▶ **BRIEF**
Lines from the one containing "Instruction: Click the" through the last line of the material below: print these exactly, and only these.

++++++++

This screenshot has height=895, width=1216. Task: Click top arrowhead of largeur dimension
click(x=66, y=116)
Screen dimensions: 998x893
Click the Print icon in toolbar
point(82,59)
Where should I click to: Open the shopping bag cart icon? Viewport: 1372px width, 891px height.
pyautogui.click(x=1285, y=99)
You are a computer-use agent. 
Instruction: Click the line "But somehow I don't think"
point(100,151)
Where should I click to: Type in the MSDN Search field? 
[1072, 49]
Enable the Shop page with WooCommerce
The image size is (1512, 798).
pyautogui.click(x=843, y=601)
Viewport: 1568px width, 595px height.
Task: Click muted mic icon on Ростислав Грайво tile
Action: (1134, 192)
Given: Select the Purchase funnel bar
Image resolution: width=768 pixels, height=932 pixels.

++++++++

▶ **RESPONSE AREA**
Instruction: Click the line "But somehow I don't think"
point(100,151)
Where should I click to: Type in the MSDN Search field? 
[1072, 49]
Enable the Shop page with WooCommerce
The image size is (1512, 798).
pyautogui.click(x=843, y=601)
Viewport: 1568px width, 595px height.
Task: Click muted mic icon on Ростислав Грайво tile
Action: (1134, 192)
Given: Select the Purchase funnel bar
Image resolution: width=768 pixels, height=932 pixels.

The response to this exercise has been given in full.